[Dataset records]
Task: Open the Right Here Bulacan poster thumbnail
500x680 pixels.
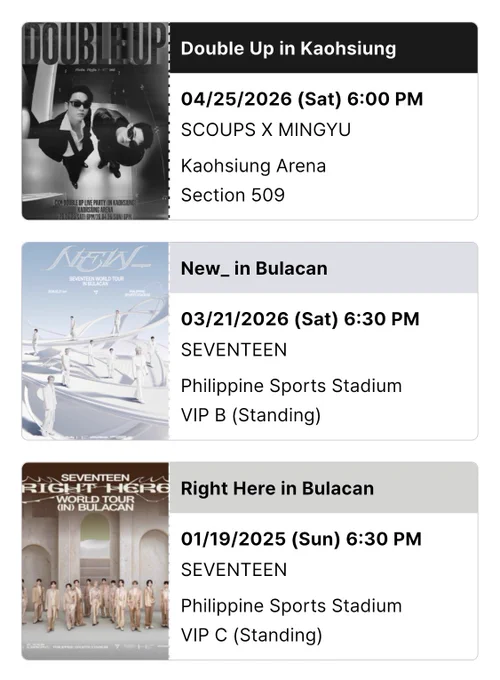Action: coord(95,561)
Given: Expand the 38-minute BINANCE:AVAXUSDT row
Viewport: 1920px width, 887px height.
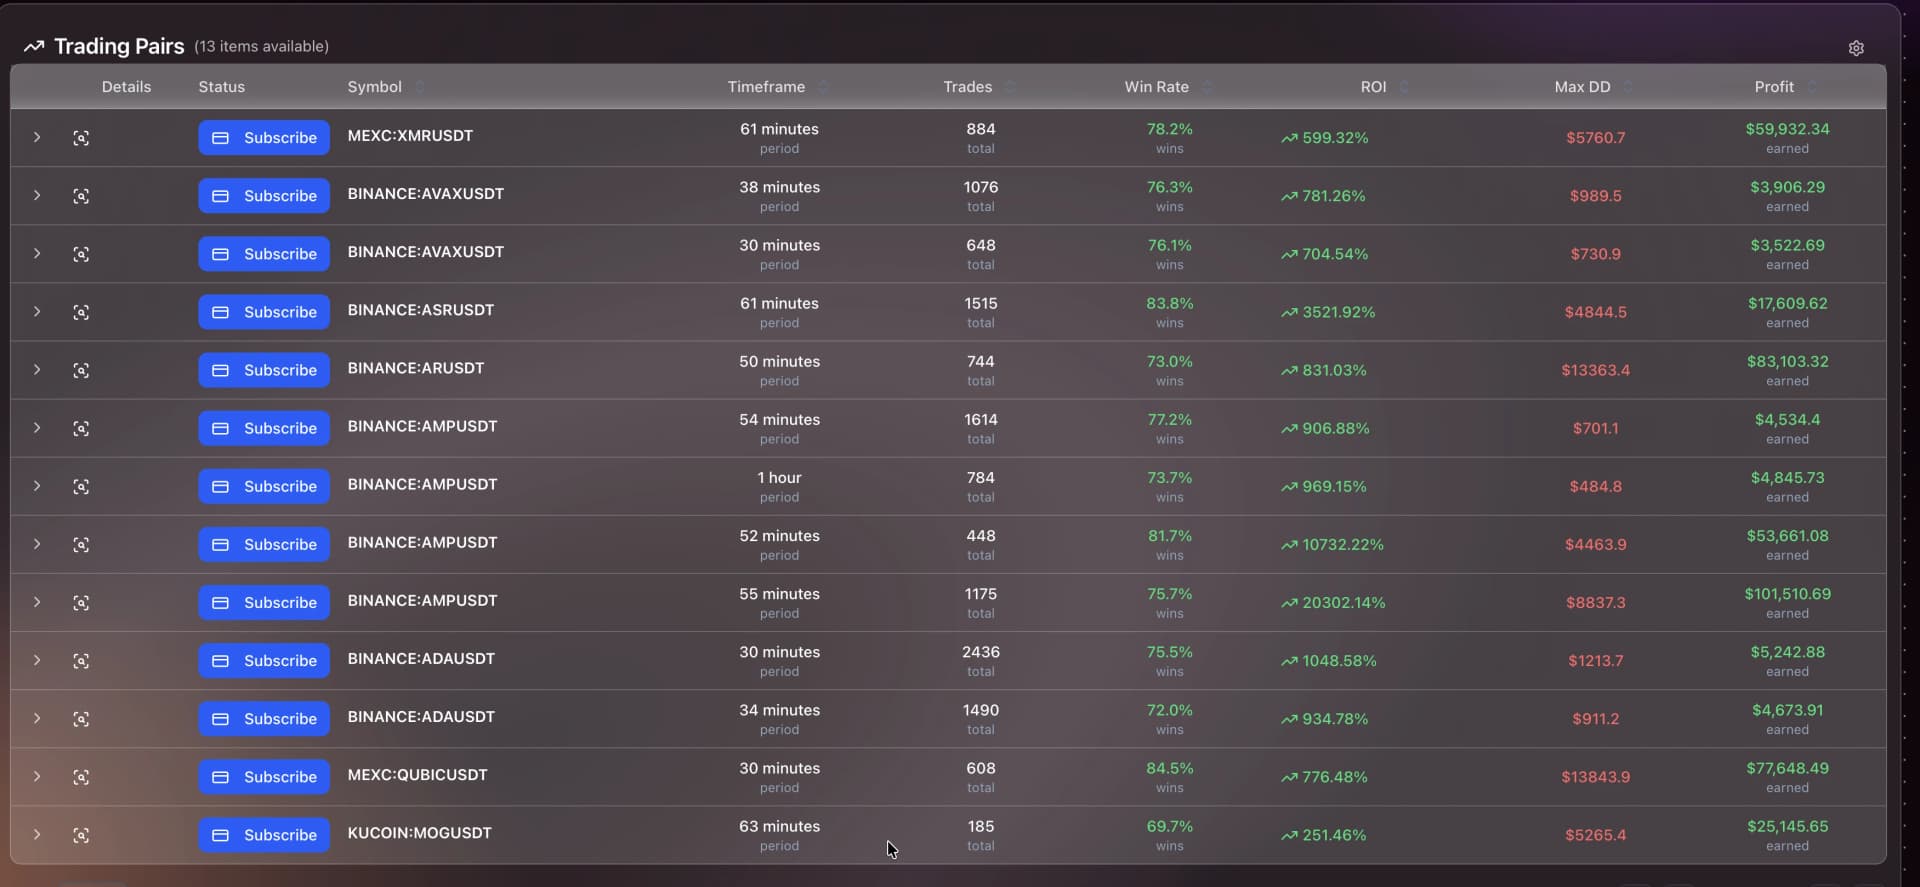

- WHAT IS BEING ASKED:
Keep only the lines of the items above that contain the word "poster", copying each one in full.

- ANSWER:
Task: Open the Right Here Bulacan poster thumbnail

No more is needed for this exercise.